====== Dataset excerpts
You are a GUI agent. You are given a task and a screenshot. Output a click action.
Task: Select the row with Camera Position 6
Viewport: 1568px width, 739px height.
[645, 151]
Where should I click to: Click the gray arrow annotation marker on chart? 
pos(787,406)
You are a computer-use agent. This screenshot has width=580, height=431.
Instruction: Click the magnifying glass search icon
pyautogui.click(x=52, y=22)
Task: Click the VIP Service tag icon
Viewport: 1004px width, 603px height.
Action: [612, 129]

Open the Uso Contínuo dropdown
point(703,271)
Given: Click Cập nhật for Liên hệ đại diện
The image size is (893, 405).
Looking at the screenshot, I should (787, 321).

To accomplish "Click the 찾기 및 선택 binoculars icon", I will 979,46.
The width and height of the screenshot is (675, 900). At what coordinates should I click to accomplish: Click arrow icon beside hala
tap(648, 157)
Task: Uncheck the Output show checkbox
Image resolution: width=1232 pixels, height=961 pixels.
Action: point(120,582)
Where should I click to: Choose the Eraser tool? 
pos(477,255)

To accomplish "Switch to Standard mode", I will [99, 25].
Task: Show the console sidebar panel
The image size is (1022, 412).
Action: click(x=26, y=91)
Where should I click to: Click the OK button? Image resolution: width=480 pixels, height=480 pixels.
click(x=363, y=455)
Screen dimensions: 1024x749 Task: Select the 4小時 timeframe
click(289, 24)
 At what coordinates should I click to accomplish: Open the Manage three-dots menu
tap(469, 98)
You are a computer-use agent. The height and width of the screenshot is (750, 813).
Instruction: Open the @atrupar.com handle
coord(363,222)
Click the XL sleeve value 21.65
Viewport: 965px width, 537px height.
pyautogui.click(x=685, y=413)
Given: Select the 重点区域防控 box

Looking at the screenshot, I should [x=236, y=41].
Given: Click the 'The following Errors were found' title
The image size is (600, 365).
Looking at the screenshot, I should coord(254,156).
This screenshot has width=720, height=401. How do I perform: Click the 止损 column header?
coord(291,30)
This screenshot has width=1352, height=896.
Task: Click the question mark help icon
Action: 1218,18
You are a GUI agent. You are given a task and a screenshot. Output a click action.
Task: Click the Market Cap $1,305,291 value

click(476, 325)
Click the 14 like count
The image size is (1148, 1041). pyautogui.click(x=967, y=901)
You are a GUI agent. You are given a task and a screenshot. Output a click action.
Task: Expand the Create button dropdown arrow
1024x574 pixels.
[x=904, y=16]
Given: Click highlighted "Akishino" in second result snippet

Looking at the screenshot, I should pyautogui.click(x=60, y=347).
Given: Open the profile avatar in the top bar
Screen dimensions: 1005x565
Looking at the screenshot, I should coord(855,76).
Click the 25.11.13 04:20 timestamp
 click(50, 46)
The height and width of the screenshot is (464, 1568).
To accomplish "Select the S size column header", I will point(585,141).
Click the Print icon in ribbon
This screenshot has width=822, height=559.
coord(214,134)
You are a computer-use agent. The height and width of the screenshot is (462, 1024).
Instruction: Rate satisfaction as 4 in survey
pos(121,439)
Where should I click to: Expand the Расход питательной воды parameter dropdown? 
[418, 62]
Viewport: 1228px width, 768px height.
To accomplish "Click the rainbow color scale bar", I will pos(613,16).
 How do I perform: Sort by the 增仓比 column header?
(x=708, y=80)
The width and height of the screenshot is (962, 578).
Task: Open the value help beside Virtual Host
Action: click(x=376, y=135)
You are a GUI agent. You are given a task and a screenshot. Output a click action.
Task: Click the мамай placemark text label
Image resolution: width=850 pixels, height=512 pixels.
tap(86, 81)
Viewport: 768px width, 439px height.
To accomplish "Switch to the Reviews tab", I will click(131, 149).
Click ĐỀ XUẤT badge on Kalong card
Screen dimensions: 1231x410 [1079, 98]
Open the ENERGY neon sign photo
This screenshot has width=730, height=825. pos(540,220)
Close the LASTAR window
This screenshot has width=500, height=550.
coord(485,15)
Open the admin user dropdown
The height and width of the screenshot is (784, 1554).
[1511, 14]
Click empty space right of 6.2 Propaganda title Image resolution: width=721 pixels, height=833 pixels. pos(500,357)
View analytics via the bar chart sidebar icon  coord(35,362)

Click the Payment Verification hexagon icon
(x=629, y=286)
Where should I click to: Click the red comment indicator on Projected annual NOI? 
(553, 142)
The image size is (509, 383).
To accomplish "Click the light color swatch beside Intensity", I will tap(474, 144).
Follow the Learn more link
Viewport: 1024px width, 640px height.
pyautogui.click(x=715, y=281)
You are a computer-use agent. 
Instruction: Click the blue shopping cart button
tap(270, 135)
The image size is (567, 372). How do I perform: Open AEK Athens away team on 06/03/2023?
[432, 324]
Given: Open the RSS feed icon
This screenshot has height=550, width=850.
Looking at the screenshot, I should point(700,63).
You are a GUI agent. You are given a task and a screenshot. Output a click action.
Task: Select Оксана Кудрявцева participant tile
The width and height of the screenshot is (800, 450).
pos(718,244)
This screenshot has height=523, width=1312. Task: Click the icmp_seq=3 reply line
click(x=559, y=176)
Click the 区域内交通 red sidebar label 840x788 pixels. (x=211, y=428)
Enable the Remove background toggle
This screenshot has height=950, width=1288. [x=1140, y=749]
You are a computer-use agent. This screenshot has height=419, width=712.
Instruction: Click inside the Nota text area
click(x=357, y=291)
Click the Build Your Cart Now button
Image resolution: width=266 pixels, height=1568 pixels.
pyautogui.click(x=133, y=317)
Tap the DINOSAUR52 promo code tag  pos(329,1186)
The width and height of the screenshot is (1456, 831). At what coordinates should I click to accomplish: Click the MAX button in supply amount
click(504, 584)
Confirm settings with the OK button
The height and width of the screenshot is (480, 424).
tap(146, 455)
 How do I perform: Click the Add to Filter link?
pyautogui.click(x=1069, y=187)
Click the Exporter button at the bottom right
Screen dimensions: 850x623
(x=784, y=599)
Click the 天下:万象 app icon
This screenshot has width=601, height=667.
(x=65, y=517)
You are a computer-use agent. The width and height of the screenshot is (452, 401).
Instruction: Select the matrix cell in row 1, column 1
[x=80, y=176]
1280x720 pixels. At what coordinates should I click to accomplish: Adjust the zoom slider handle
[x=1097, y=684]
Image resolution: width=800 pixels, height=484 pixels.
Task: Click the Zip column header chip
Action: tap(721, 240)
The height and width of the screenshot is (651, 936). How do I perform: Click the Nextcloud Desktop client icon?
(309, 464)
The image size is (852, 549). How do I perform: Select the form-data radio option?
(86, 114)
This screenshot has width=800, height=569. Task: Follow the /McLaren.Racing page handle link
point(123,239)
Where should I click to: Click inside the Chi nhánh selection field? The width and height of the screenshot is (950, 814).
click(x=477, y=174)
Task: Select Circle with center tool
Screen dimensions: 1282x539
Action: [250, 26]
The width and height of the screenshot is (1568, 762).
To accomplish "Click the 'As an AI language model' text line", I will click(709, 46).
============
All of the lines above that carry the string "Switch" need to be found and copied.

To accomplish "Switch to Standard mode", I will [99, 25].
To accomplish "Switch to the Reviews tab", I will click(131, 149).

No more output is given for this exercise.